Rebecca Hall takes centre stage as tirelessly bubbly stripper Beth. Encouraged by her dad (Corbin Bernsen) to achieve her dream, she breezes off to Vegas with unquenchable enthusiasm for just about everything. Hall throws herself good-naturedly into this uninhibited spirit, but still comes across as affected as her relentlessly girly voice.
Falling in with eccentric men who spend their lives in front of banked screens, she still finds time to saunter around Vegas long enough for nice shots of the hotel casinos, which are more atmospheric than all the incomprehensible gambler get-togethers. Beth falls in and out of love (with Bruce Willis’ barking mad Dink, and later, with Joshua Jackson’s journo) and does this with the same careless relish that takes her to Curacao to run a highly illegal operation for N.Y. bookie Rosie (Vince Vaughn).

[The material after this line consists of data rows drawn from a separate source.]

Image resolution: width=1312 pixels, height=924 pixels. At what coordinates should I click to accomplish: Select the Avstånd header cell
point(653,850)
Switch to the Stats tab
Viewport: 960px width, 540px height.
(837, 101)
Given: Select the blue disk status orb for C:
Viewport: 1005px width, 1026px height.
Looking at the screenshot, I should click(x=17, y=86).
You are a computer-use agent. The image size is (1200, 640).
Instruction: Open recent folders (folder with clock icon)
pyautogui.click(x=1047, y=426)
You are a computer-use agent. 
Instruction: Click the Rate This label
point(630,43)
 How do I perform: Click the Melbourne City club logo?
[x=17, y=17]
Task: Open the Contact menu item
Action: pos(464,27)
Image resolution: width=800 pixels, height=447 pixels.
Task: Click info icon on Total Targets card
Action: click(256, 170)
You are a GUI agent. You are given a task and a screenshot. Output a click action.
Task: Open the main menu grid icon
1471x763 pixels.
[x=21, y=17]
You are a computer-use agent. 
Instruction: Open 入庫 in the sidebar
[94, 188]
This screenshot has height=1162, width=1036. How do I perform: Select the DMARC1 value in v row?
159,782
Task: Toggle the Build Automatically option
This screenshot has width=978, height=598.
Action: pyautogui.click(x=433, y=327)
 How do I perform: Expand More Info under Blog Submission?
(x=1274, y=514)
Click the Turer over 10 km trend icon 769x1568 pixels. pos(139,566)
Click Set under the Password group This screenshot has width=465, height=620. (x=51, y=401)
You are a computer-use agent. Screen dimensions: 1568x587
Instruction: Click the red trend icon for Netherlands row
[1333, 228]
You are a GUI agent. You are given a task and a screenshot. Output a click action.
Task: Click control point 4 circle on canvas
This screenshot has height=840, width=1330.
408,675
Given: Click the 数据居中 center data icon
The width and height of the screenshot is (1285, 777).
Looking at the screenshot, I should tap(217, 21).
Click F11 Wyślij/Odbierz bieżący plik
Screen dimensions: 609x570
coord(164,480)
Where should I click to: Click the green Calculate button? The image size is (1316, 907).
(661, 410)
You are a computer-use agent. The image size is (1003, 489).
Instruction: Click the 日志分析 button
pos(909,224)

Meanwhile, Dink and his equally wacky wife, Tulip (Catherine Zeta-Jones), weather the storms of their marriage and team up to save Beth. Zeta-Jones may be the best thing in this movie, bravely making herself the butt of nicely pitched middle-age desperation humour.
All along one is anticipating Stephen Frears will show his Grifters chops, in the overly optimistic expectation of some well-plotted scheme developing, some snappy, astonishing twist or ‘all or nothing gamble’. But the script never comes up with anything of the kind.
If you don’t understand how the gambling in Vegas works you still won’t. Characters fast-talk numerical exposition and the ins and outs of odds-making, with little of it registering. A few beers in a US sports bar would make for a richer, more entertaining experience.